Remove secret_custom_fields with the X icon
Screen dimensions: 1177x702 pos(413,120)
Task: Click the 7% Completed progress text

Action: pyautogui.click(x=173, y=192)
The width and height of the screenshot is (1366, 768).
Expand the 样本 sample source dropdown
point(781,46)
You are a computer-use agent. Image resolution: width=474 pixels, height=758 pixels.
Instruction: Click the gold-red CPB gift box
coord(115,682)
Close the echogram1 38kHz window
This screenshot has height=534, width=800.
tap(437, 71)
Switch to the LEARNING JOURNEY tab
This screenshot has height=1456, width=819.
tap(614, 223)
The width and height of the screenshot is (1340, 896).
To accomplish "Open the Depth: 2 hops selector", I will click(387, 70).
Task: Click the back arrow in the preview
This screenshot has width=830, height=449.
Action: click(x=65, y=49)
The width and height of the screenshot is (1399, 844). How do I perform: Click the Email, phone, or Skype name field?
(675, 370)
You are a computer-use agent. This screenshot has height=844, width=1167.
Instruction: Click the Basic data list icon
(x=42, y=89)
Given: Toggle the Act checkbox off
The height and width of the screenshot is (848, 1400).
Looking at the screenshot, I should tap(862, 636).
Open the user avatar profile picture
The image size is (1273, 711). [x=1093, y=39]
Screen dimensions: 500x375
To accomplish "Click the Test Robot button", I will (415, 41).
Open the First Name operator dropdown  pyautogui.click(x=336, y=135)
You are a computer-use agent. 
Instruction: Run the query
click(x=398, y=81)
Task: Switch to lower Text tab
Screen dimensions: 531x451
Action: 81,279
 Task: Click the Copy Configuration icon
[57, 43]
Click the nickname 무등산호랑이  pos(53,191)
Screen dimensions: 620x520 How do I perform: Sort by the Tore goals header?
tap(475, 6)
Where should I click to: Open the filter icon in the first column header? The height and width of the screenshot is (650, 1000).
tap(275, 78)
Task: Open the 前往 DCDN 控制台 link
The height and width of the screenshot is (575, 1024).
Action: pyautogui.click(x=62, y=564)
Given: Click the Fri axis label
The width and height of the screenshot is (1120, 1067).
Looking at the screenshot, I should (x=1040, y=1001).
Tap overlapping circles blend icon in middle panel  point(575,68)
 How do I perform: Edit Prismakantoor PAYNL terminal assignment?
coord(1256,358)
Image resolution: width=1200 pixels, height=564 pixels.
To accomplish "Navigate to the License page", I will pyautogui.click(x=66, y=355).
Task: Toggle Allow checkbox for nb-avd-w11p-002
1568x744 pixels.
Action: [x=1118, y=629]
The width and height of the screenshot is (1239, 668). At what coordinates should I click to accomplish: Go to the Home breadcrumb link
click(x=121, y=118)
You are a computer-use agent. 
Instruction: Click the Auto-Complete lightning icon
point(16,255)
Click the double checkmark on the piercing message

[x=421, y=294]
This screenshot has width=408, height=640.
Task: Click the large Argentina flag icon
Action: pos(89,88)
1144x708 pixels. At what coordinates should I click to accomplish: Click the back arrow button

■ PROBLEM DETAILS ■
The expected output is one number, the tally of lines above containing "button".

■ ANSWER TO THIS EXERCISE ■
2